If you’ve read this far and felt tired rather than excited by editors, templates, and plan ladders, that reaction is data. Match the tool to your appetite, not to a feature grid.

So, Wix vs Squarespace: which should you choose?

Here’s the decision in plain terms, based on our experience helping small business owners get online:

  • Choose Wix if you want the most flexible editor, the biggest template and app selection, and you’re comfortable spending time in settings menus. It’s the tinkerer’s pick.
  • Choose Squarespace if visual polish is the priority and you want guardrails that keep your site looking professional with minimal design skill. Portfolios, studios, and design-led brands fit here.
  • Choose neither if the honest answer is that you don’t want to build or maintain a website at all. A done-for-you service like UENI turns the project into a one-week handoff instead of a new part-time job.

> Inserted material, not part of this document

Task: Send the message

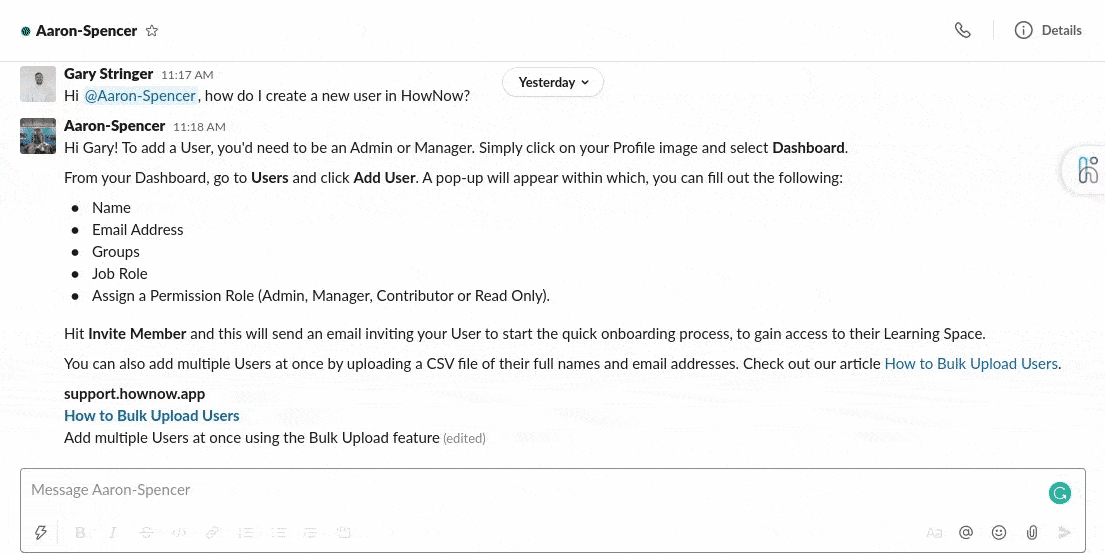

Whichever way you go in the Wix vs Squarespace decision, make it deliberately. The most expensive website is the half-finished one that sits unpublished while customers search for you and find your competitors instead.

Frequently asked questions

Wix vs Squarespace: which is cheaper?

They’re nearly tied at the entry level: Squarespace Basic is $16 a month and Wix Light is $17 on annual billing, per Website Builder Expert’s 2026 pricing guides. Squarespace stays cheaper at the top ($99 Advanced versus $159 Business Elite), while Wix is the only one with a free plan.

Is Wix or Squarespace better for a small service business?

For plumbers, salons, tutors, and other service businesses, we’d lean Squarespace between the two, since its guardrails produce a professional look with less effort. But service businesses are also the best fit for skipping DIY entirely: their sites change rarely and mostly need strong local SEO, which a done-for-you build handles.

Can I switch from Wix to Squarespace later?

Not directly. Neither platform can import the other’s site design, so switching typically means rebuilding pages by hand and re-pointing your domain. Blog posts can usually be moved over in bulk, but layouts, apps, and store setups can’t. That’s worth knowing before you invest dozens of hours in either editor.

Wix vs Squarespace for SEO: does the choice matter?

Less than most owners think. Both platforms cover the technical basics: clean URLs, meta titles and descriptions, sitemaps, and mobile-friendly templates. Rankings are decided far more by your content, reviews, and Google Business Profile than by the builder. Whoever writes and maintains the site matters more than the logo on the editor.

What if I don’t want to build a website myself?

Use a done-for-you service. UENI builds small business websites in 7 days, including domain, professional email, hosting, and ongoing edits handled by a team, at a price point near both builders’ mid tiers. You trade drag-and-drop control for your evenings back, which is the right trade for most time-poor owners.

Sources

Time estimates and platform-fit judgments in this article are based on UENI’s experience supporting small business website builds, and on a direct review of each platform’s current product pages in July 2026. Advertised prices change; check each provider’s pricing page before you buy.